▶ [Task item]: When you copy the entries, match them exactly and omit the pictures.

(Stored data entries)
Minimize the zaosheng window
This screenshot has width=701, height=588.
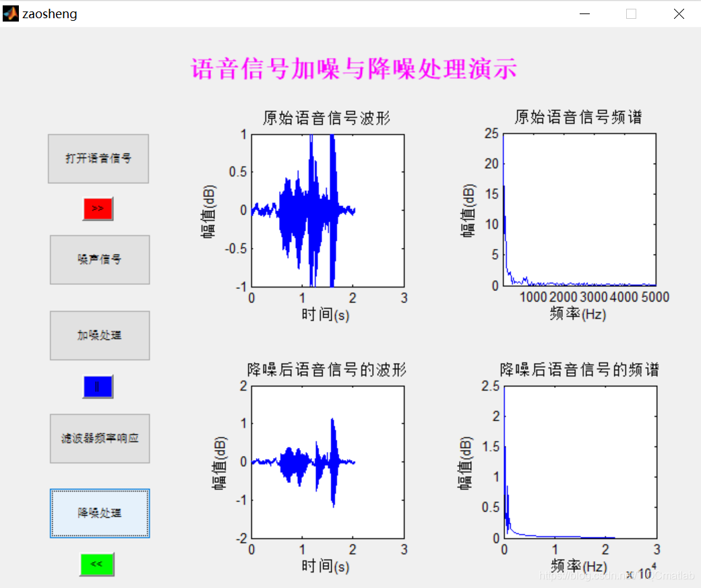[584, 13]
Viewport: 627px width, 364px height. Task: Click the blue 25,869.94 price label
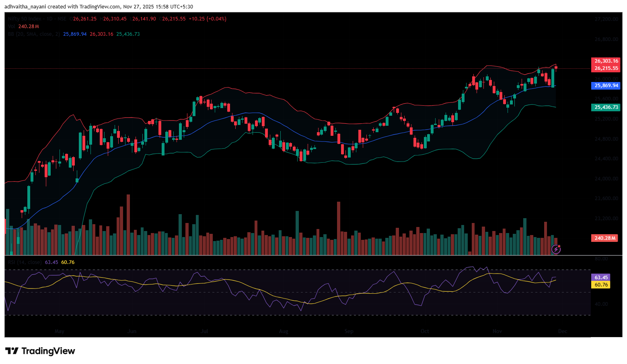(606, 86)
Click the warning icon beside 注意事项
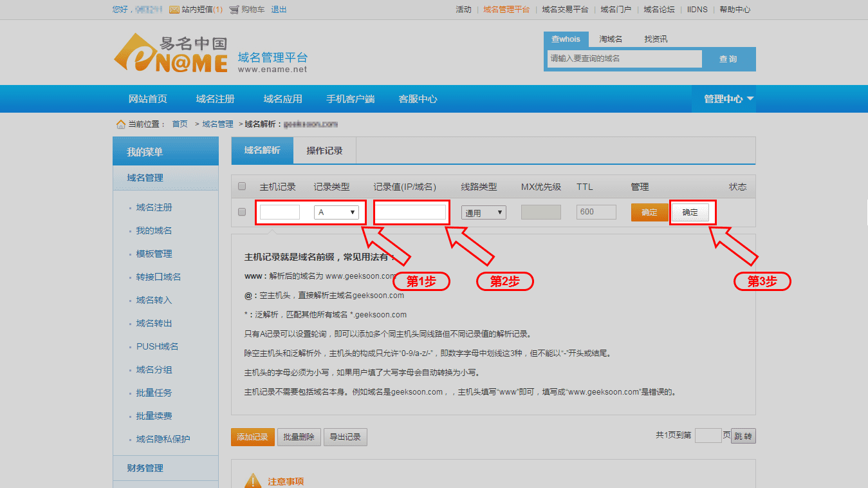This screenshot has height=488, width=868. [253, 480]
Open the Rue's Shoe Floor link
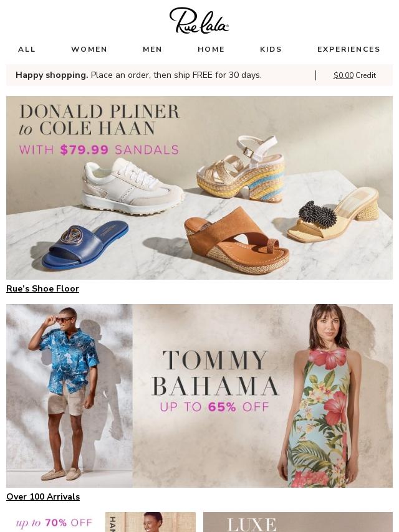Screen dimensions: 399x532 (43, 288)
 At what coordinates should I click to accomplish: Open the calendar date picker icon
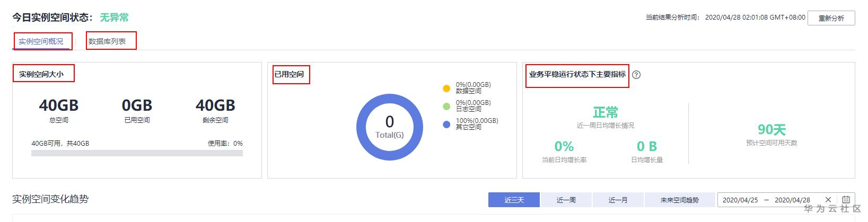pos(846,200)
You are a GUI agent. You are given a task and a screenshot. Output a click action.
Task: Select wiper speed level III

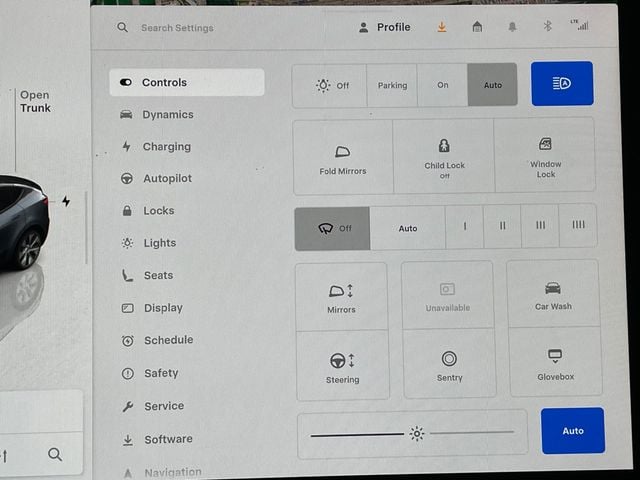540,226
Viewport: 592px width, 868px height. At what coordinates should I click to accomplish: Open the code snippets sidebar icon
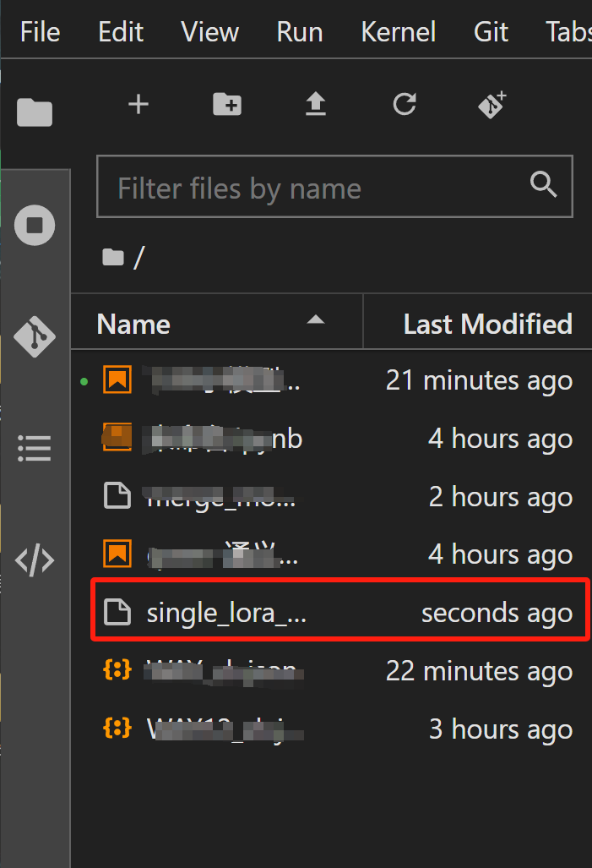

▶ [Solution]:
Minimize the zaosheng window
This screenshot has width=701, height=588.
[584, 13]
Viewport: 627px width, 364px height. Task: Click the blue 25,869.94 price label
(606, 86)
Click the warning icon beside 注意事项
This screenshot has height=488, width=868. [253, 480]
Open the Rue's Shoe Floor link
Screen dimensions: 399x532 (43, 288)
 At what coordinates should I click to accomplish: Open the calendar date picker icon
pos(846,200)
You are a GUI agent. You are given a task and a screenshot. Output a click action.
Task: Select wiper speed level III

540,226
Viewport: 592px width, 868px height. At what coordinates should I click to accomplish: Open the code snippets sidebar icon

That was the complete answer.